Purpose: To establish HMGA2 as a marker of basal-like disease in pancreatic ductal adenocarcinoma (PDAC) and explore its use as a biomarker for prognosis and treatment resistance.
Experimental design: We identified high expression of HMGA2 in basal PDAC cells in a scRNAseq Atlas of 172 patient samples. We then analyzed HMGA2 expression, along with expression of the classical marker GATA6, in a cohort of 580 PDAC samples with multiplex immunohistochemistry. We further supplemented these data with an additional 30 diverse patient samples and multiple independent single-cell RNAseq databases.

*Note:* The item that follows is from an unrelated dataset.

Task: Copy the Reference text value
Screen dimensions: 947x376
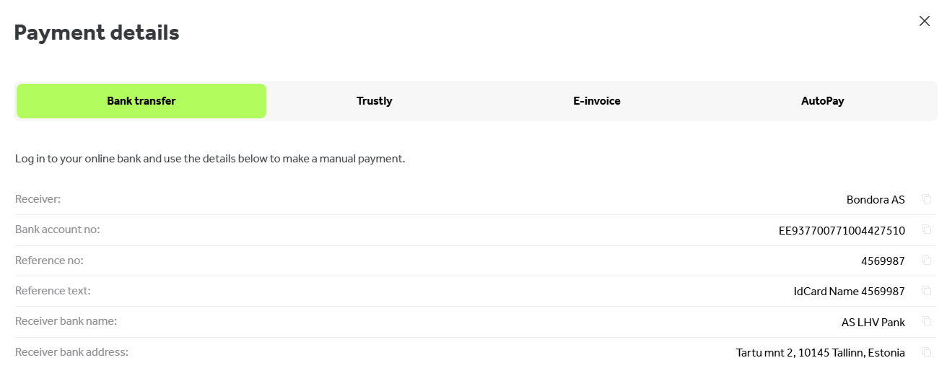Action: pos(927,291)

Results: We found that expression of HMGA2, but not previously described basal markers CK5 or CK17, predicted overall survival in our cohort. Combining HMGA2 and GATA6 status allowed for identification of two key study groups: an HMGA2+/GATA6- cohort with worse survival, low tumor-infiltrating CD8+ T cells, increased FAP+ fibroblasts, and poorer response to gemcitabine-based chemotherapies (n=94, median survival=11.2 months post-surgery); and an HMGA2-/GATA6+ cohort with improved survival, increased CD8+ T-cell infiltrate, decreased FAP+ fibroblasts, and improved survival with gemcitabine-based chemotherapy (n=198, median survival=21.7 months post-surgery). HMGA2 was also prognostic for overall survival in RNA sequencing from an independent cohort.
Conclusions: IHC stratification of primary tumors by HMGA2 and GATA6 status in pancreatic cancer is associated with differential outcomes, survival following chemotherapy, and tumor microenvironments. As a nuclear marker for basal disease, HMGA2 complements GATA6 to identify disease subtypes in PDAC.